Mine de rien fusionner des musiques qui évoluent aux antipodes l'une de l'autre est un exercice particulièrement casse-gueule. En général, l'ADN de certains genres sont tellement antithétiques qu'ils donnent naissance à d'affreuses chimères. Pensons à l'electro-jazz et passons vite à autre chose. Autre écueil à éviter: la réduction à de vagues clichés d'un genre ou l'autre. Et pourtant, dans ce royaume où les fausses couches musicales sont légion, le duo parisien Acid Arab (aidé de quelques autres artistes) a réussi le tour de force de faire le lien entre le bédouin du Hedjaz et le clubber européen. Sans jamais singer la musique « orientale », les différents protagonistes de la compilation ont réussi à parfaitement intégrer à la musique électronique des éléments traditionnels comme la darbouka, le riqq ou le rebec. En d'autres termes, le tam tam, le tambourin et le violon à la sauce harissa. Les rythmiques acid de la house et de la techno se fondent comme un sucre dans du thé à la menthe. Et doucement mais sûrement, on voit alors défiler des images d'Orient devant nos yeux. Il est à parier qu'à la fin du disque vous ayez envie d'aller chasser avec un faucon, faire la danse des sabres ou rejoindre des membres de l'ASL à Homs.

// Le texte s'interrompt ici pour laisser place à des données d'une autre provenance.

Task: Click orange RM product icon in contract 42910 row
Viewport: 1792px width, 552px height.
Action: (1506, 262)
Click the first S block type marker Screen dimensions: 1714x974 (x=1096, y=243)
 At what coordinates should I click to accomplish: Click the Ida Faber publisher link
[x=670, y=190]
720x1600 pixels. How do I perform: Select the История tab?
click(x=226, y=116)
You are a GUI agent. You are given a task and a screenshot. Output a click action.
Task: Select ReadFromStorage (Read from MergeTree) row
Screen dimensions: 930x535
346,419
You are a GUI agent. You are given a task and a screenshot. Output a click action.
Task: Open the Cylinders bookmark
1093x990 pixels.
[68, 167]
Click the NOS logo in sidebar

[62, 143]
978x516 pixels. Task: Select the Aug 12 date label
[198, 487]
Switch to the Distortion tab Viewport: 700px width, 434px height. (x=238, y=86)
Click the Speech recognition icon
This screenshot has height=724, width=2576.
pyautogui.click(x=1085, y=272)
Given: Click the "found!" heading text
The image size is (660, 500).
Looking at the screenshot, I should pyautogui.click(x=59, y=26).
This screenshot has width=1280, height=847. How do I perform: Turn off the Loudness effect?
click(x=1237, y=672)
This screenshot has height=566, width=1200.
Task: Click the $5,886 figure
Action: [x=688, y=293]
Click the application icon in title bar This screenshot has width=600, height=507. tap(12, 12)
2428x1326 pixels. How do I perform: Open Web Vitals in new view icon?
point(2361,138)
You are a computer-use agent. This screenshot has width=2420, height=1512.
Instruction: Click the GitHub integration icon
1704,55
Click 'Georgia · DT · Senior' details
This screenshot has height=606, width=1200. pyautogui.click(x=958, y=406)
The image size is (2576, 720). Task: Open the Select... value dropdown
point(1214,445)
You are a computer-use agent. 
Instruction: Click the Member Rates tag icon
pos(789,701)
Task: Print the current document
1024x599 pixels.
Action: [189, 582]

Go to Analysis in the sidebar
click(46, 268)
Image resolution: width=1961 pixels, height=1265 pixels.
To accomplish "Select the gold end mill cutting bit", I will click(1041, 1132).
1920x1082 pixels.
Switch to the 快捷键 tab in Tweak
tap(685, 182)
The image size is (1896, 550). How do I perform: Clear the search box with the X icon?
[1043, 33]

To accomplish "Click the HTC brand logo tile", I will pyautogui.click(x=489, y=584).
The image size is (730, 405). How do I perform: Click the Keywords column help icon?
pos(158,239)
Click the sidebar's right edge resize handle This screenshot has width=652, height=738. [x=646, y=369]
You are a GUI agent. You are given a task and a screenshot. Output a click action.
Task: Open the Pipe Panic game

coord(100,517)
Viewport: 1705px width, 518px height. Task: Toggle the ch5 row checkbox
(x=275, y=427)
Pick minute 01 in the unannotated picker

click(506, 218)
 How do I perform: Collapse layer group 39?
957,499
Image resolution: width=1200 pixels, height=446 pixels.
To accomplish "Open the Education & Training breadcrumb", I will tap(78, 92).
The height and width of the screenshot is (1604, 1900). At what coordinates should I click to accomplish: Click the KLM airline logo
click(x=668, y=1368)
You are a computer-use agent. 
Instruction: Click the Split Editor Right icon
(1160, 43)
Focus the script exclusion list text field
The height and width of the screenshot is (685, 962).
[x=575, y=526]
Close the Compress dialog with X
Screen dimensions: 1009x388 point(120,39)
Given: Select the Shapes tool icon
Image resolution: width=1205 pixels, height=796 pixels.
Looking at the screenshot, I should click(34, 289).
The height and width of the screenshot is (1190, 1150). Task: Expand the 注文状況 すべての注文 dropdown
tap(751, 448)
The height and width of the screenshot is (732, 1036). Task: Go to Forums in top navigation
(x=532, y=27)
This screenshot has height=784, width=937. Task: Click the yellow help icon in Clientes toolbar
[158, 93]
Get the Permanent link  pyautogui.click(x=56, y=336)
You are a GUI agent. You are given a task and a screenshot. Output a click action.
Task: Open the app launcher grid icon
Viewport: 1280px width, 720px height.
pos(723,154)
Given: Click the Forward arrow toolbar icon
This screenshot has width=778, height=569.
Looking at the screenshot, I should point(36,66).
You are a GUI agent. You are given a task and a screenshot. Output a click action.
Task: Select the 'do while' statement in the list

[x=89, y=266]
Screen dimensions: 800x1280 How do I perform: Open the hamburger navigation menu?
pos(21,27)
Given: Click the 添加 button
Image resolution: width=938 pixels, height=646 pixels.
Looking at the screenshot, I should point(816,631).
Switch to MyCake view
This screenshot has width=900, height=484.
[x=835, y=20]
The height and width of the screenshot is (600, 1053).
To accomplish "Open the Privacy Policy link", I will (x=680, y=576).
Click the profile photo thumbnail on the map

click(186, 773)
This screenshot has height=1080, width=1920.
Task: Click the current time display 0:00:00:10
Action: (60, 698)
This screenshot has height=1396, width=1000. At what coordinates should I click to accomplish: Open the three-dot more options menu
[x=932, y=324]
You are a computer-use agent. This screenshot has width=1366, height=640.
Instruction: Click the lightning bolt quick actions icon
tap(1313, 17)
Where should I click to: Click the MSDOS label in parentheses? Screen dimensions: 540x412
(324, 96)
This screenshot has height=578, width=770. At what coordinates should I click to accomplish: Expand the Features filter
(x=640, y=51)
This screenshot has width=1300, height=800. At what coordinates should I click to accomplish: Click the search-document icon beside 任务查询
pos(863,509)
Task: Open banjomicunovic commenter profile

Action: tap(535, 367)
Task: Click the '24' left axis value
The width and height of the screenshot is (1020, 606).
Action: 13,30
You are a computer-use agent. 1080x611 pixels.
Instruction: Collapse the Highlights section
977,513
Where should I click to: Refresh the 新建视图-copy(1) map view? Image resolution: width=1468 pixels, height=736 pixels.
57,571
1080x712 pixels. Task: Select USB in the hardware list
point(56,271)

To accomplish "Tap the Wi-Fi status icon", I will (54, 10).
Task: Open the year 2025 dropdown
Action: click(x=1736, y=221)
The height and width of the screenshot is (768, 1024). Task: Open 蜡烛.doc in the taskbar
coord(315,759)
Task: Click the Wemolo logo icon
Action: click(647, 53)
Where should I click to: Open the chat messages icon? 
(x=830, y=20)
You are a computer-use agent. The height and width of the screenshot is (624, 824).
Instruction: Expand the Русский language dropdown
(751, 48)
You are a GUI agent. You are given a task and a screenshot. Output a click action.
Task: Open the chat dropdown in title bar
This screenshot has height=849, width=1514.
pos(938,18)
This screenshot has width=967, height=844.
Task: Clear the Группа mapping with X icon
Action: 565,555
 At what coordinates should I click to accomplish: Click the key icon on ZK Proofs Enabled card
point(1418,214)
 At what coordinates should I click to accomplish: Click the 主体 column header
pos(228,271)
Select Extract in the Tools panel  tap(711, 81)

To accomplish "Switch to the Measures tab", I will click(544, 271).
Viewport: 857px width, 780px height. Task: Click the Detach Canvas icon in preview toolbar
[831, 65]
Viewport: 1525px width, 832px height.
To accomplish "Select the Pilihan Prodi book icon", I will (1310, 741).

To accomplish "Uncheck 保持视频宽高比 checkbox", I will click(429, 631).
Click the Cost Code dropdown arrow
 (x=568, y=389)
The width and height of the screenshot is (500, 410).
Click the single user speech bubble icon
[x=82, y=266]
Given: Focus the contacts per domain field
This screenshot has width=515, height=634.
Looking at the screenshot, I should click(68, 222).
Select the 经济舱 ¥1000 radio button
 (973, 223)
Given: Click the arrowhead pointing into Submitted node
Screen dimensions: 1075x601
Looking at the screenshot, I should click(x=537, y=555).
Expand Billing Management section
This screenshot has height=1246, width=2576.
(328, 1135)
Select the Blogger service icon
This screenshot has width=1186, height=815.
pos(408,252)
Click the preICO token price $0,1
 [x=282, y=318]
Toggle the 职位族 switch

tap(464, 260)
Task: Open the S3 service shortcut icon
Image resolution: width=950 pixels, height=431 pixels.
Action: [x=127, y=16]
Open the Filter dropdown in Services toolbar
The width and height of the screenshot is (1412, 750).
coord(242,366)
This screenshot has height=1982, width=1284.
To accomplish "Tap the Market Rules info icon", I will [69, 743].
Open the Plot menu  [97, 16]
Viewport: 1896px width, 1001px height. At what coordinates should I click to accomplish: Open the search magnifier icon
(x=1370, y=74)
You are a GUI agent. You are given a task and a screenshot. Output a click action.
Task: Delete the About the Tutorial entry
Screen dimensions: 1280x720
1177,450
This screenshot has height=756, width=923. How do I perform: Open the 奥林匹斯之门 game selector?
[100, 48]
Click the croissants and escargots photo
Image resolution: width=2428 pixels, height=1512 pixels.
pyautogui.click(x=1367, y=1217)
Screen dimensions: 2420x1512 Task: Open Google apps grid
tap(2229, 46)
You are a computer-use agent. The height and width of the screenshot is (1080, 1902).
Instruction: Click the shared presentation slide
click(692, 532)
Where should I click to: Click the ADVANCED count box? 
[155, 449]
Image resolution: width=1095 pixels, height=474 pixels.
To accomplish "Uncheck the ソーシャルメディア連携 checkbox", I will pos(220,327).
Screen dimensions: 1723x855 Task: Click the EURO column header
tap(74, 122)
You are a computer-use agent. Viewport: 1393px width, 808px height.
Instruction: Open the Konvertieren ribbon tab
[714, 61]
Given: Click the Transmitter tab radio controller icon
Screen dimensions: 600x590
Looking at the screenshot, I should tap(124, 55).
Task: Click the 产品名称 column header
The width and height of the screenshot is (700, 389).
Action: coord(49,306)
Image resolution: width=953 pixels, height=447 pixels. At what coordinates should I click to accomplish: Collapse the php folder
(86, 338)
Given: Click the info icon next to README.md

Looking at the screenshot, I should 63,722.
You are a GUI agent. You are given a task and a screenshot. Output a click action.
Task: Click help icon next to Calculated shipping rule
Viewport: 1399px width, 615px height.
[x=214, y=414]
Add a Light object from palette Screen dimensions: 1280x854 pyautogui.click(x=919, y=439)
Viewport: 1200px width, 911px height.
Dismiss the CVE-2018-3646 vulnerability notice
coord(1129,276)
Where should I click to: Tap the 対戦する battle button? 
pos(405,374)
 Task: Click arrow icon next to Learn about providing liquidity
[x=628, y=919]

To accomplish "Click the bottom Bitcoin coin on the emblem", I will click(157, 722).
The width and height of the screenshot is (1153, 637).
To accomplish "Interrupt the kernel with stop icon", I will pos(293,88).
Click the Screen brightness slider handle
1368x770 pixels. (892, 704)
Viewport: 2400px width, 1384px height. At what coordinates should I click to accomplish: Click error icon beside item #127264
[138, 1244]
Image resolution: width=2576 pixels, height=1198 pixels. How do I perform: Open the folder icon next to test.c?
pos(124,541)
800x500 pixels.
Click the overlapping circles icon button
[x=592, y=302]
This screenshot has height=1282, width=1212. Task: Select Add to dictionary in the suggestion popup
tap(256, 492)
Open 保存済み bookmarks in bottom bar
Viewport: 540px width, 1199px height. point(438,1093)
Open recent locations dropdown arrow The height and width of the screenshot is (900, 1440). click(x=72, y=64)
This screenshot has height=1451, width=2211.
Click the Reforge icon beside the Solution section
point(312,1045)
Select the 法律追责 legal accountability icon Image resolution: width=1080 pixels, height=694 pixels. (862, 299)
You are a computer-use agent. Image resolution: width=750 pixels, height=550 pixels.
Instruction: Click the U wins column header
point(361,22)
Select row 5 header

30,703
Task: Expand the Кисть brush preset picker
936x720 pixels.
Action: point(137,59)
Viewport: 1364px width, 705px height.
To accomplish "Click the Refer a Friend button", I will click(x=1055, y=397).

Au total, ce sont treize artistes différents qui se relaient pour servir des loukoums à vos oreilles. En ce sens, l'introduction fournie par Rikslyd permet de se mettre dans le bain: des rebecs, des kicks tech-house et des effets acid à n'en plus finir. Cette entame à peine digérée, on passe par la case remix avec Crackboy qui sublime la voix notre moustachu préféré, j'ai nommé Omar Souleyman. Le chanteur syrien semble avoir ingurgité une grosse dose de codéine, et on ne boude pas notre plaisir d'y voir ajouté une montée plus acid que des renvois de lendemain de cuite. Autre morceau qui a retenu notre attention, "The Wizzard Edit" de Pilooski avec du rebecs à foison, quelques cuts bien placés et un esprit résolument transe pour fournir une des pépites de la compilation. Passons désormais au plat de résistance. Et c'est l'un des pensionnaires de la série Goûte Mes Mix qui nous offrent un « dabké diabolique » selon les mots d'Acid Arab. Ce producteur n'est autre que Renart, déjà rôdé dans ce style puisqu'il avait livré récemment un remix de première bourre du "Atabat" d'Omar Souleyman il y a peu. Les hôtes de ce projet ne sont pas en reste puisqu'ils se fendent de "Berberian Weddings" et "Samira". Morceaux plus calmes mais non moins efficaces avec voix et sonorités cosmiques pour l'un et l'autre. Ces instants bédouins se terminent sur une belle pièce avec de la house nourries aux percussions, un titre signé Mattia - qui n'est autre que le frère de Joakim. Histoire de mettre un léger bémol, on précisera que certains morceaux semblent un peu trop éloignés de l'esprit « bédouin on the dancefloor ». On s'en accommodera quand même. Avec cette compilation, Acid Arab nous offre un joli manifeste d'acid jihad. Et on espère très fort que ce style perdura et sera relayé par nos copains yéménites d'Inspire.